[RECORDS SUPPLIED Boundary: Start]

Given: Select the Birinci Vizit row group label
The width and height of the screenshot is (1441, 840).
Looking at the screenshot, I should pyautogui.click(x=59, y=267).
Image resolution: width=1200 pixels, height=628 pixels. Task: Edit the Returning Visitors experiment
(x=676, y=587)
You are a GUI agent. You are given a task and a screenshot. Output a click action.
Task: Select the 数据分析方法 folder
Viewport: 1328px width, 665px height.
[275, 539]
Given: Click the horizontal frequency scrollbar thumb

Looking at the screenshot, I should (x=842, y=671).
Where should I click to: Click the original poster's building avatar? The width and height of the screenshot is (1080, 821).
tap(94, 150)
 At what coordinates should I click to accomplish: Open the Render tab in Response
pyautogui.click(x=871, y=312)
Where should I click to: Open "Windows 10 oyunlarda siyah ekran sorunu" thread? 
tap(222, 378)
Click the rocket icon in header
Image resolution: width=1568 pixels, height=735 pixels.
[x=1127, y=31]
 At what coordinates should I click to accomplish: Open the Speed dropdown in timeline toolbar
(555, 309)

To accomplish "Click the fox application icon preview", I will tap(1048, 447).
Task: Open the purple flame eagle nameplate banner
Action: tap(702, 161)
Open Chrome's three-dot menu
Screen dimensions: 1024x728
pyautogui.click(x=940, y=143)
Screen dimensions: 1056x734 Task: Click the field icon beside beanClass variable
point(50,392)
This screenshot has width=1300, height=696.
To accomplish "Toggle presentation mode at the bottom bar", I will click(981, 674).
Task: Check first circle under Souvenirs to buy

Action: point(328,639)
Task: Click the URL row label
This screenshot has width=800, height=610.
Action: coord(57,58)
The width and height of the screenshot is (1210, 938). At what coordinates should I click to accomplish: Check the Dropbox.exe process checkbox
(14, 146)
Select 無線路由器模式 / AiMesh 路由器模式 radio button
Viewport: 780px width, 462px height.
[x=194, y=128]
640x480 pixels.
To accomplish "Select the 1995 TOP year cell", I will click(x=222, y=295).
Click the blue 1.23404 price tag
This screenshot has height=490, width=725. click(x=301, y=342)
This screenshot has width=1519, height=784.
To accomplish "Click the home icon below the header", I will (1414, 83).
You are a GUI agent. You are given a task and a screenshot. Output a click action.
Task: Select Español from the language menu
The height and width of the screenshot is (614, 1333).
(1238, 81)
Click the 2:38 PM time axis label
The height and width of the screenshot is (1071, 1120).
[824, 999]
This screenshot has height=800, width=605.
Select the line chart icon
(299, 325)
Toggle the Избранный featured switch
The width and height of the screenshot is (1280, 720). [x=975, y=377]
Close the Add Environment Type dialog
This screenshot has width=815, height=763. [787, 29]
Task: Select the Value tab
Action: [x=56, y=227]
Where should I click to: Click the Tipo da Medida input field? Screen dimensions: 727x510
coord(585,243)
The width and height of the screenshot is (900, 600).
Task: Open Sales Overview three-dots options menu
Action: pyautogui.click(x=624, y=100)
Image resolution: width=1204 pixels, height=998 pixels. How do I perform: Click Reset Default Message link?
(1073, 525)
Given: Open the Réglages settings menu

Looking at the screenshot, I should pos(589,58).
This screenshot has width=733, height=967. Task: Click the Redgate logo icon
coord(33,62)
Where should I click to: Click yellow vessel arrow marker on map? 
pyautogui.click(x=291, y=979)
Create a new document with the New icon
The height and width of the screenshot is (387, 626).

[RECORDS SUPPLIED Boundary: End]

=== ABOUT THIS EXERCISE ===
Print only these lines, please. They run from the start of the entries above to the line containing "This screenshot has width=1300, height=696.", both ends included, and must match exactly.

=== YOUR RESPONSE ===
Given: Select the Birinci Vizit row group label
The width and height of the screenshot is (1441, 840).
Looking at the screenshot, I should pyautogui.click(x=59, y=267).
Image resolution: width=1200 pixels, height=628 pixels. Task: Edit the Returning Visitors experiment
(x=676, y=587)
You are a GUI agent. You are given a task and a screenshot. Output a click action.
Task: Select the 数据分析方法 folder
Viewport: 1328px width, 665px height.
[275, 539]
Given: Click the horizontal frequency scrollbar thumb

Looking at the screenshot, I should (x=842, y=671).
Where should I click to: Click the original poster's building avatar? The width and height of the screenshot is (1080, 821).
tap(94, 150)
 At what coordinates should I click to accomplish: Open the Render tab in Response
pyautogui.click(x=871, y=312)
Where should I click to: Open "Windows 10 oyunlarda siyah ekran sorunu" thread? 
tap(222, 378)
Click the rocket icon in header
Image resolution: width=1568 pixels, height=735 pixels.
[x=1127, y=31]
 At what coordinates should I click to accomplish: Open the Speed dropdown in timeline toolbar
(555, 309)

To accomplish "Click the fox application icon preview", I will tap(1048, 447).
Task: Open the purple flame eagle nameplate banner
Action: tap(702, 161)
Open Chrome's three-dot menu
Screen dimensions: 1024x728
pyautogui.click(x=940, y=143)
Screen dimensions: 1056x734 Task: Click the field icon beside beanClass variable
point(50,392)
This screenshot has width=1300, height=696.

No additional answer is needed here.